Villages as Laboratories in Debate on Africa Aid

Written By Sepatu on Minggu, 16 September 2012 | 14.36

In the village of Nabari on northern Ghana's dry savanna, 80-year-old Wudana Dokurugu lives with other widows in a clump of mud huts. They farm maize and soybeans in impoverished soil, and say their food never lasts to the next harvest.

"When I run out of food I go fetch firewood and sell it for one cedi ($0.50) a bundle," said Dokurugu. That'll buy her a bowl of dry maize. Anyone getting sick will likely not have the $2.50 fare to the nearest hospital, about 15 miles away.

Lately, however, Nabari and 33 neighboring villages are in the spotlight, brought together as a single "Millennium Village" as part of American economist Jeffrey Sachs' ambitious effort to demonstrate that with the right guidance and seed money, Africans can rise out of poverty and become self-sustaining.

While this West African country is benefiting from new oil wealth, mining and industry, life for many in the districts of West Mamprusi and Builsa, some 500 kilometers (300 miles) from the capital, Accra, consists of understocked food markets, poor health and low school attendance.

"This is a hardworking community. and with new technologies and new ways to do things, poverty can be ended in this region," Sachs told more than 1,000 villagers in Silinga, a village near Nabari, when he visited in August, accompanied by Ghana's new president, John Mahama.

AP

FILE - In this Feb. 28, 2006 file photo, children eat lunch provided by the Millennium Village Project in Sauri, western Kenya. The Millennium Villages, all 14 in Africa, are part of a global anti-poverty initiative launched under U.N. auspices in 2000. The goal is to bring people out of poverty with a big push of assistance that will wean them off aid after several years. (AP Photo/Karel Prinsloo, File) Close

The 14 Millennium Villages in Africa are part of a global anti-poverty initiative launched under U.N. auspices in 2000. The goal is to bring people like Dokurugu out of poverty with a big push of assistance that will wean them off aid after several years. The villages get fertilizer and improved seed, irrigation canals, clinics and health workers, school meals, roads and better access to markets.

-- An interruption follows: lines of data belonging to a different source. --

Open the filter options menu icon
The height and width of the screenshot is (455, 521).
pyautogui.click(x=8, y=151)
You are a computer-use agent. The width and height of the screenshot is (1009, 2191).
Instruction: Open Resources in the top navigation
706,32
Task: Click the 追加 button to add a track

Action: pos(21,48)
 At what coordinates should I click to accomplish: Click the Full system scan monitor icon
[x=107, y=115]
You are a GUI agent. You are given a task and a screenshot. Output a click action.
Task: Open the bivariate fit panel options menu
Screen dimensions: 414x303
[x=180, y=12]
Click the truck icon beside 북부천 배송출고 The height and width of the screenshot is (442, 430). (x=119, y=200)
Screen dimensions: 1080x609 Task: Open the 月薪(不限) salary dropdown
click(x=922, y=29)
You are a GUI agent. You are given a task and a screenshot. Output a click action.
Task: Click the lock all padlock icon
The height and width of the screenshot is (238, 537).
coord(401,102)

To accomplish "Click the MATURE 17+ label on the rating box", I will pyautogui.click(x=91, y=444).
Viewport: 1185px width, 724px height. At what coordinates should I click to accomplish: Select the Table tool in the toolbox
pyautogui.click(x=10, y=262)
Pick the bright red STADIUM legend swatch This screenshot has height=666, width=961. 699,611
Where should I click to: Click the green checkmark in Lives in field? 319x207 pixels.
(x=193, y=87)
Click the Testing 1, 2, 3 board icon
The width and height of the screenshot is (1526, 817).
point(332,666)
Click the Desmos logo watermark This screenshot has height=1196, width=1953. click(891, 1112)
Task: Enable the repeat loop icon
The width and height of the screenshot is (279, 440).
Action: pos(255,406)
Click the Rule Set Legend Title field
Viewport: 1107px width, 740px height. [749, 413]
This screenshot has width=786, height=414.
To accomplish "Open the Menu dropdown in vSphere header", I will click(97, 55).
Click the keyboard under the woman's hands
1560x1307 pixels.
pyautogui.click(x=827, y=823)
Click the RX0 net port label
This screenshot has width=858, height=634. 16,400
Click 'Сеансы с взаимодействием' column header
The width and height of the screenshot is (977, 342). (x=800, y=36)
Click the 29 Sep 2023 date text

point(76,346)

Sachs, director of the Earth Institute at Columbia University in New York, says that villagers in Africa are stuck in a poverty trap, and with the right help can escape it for good.

But he has critics. Some say the project creates dependence, that its advances may be no greater than the rest of the country in question and cannot be sustained once the project ends.

Now Sachs has scored possibly the project's biggest coup to date — $18.1 million from the British government's Department for International Development to help 30,000 people in northern Ghana — which, with government and local contributions, comes out to about $150 dollars per person per year over five years. 

But it also presents Sachs with a challenge, because the British agency is spending $3 million of the money on a 10-year evaluation of the project to measure its impact, sustainability and value for money. It's the first independent evaluation, and the critics say it's long overdue.

Even though he acknowledges the program hasn't been rigorously evaluated, former British Development Secretary Andrew Mitchell has faith in it. Accompanying Sachs on the visit to Nabari, he said: "The British government only funds programs which deliver." He said its contribution "will have a remarkable effect on northern Ghana, a place where there is deep poverty even by African standards."

Since the Millennium Village project was launched in Kenya in 2006, Sachs' vision has twice put him on TIME Magazine's list of the year's most influential people, and he is an adviser and friend of U.N. Secretary-General Ban Ki-Moon, who wrote a laudatory account of a visit last year to a Millennium Village in Malawi.